A few minutes turned in to over half an hour but that didn’t bother Dead fans as they smoked copius amounts of marijuana or went off to the beer gardens before the people working at Shoreline could shut it down. Some people just sat around talking about what songs they thought would be played in the next set, trying to guess the exact order. Jim Harington from describes these Dead Head games quite vividly when he writes “The Dead People wear their knowledge of the group like badges of honor, and just how much history you have with the act – which is illustrated by such seemingly oddball practices as being among the first to “name that tune” – really matters. It all comes down to people feeling like they’re part of something bigger than themselves, and each Deadhead believes he or she has played a role in the long, strange trip that took the band from the small Bay Area clubs in the ‘60s, through the Yale Bowl in New Haven, CT, and Chicago’s Auditorium Theatre in the ‘70s, straight to the Rock and Roll Hall of Fame in the ‘90s.”

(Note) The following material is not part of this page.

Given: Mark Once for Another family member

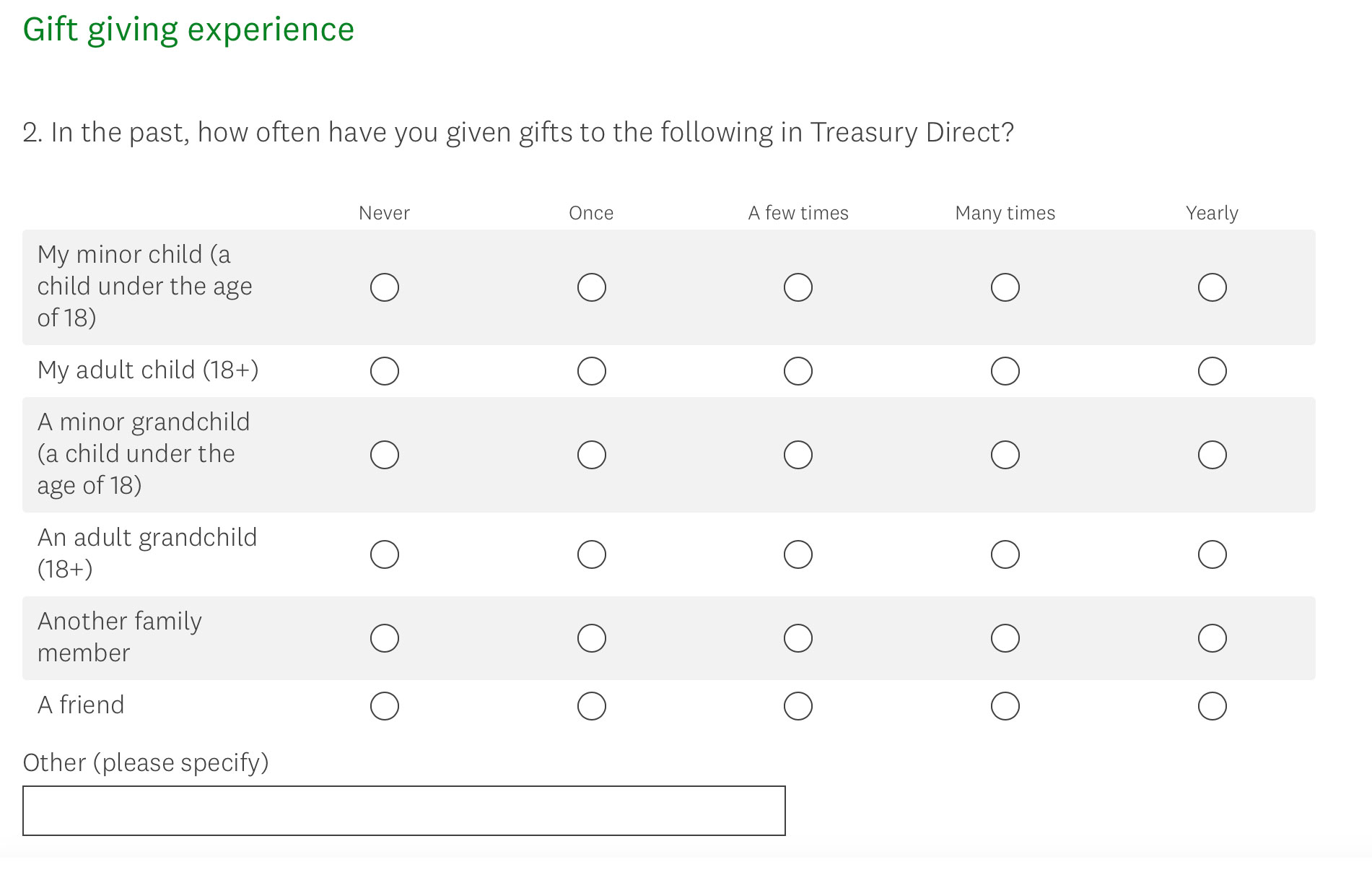Looking at the screenshot, I should [591, 638].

The second set began with a stellar Phil Lesh song “Unbroken Chain,” with the classic Dead lines, “Looking for the secret, searching for the sound.” The crowd seemed amazed that The Dead would play this mid 70s classic. Once The Dead had jammed into "Unbroken Chain" and the crowd looked at one another as if, "Can it be?" Afterall "Unbroken Chain," is a song with a history to it at Shoreline Ampitheatre as it had been played there on the last Grateful Dead tour in 1995 the year Jerry Garcia died. As the song drifted more and more into the main riff the cheers became louder, swelling as more and more Dead Heads realized what was happening, and by the time the first verse rolled around, the place was going absolutely nuts, as hippies with dreadlocks danced with bolts of energy flying through the crowd.

The crowd continued to roar as the opening notes in “The Other One,” were picked. This was the second time I had seen Weir and Lesh compose the song together and would have to say it was not the best. Last year when they played it together at The Warfield with Phil Lesh & Friends, the song seemed a lot more cohesive. I couldn’t also help but notice that the band was using music sheets and Weir somehow couldn’t remember the final lyrics at the end of the song or he just chose to leave them out which bothered me a bit since I love those final lines...“Escapin' through the lily fields I came across an empty space. It trembled and exploded left a bus stop in its place. The bus came by and I got on that's when it all began. There was cowboy Neal at the wheel of a bus to never-ever land.” The Dead still did a sold job jamming on “The Other One” a song that ranks right up there with “Dark Star” as one of their early psychedelic masterpieces.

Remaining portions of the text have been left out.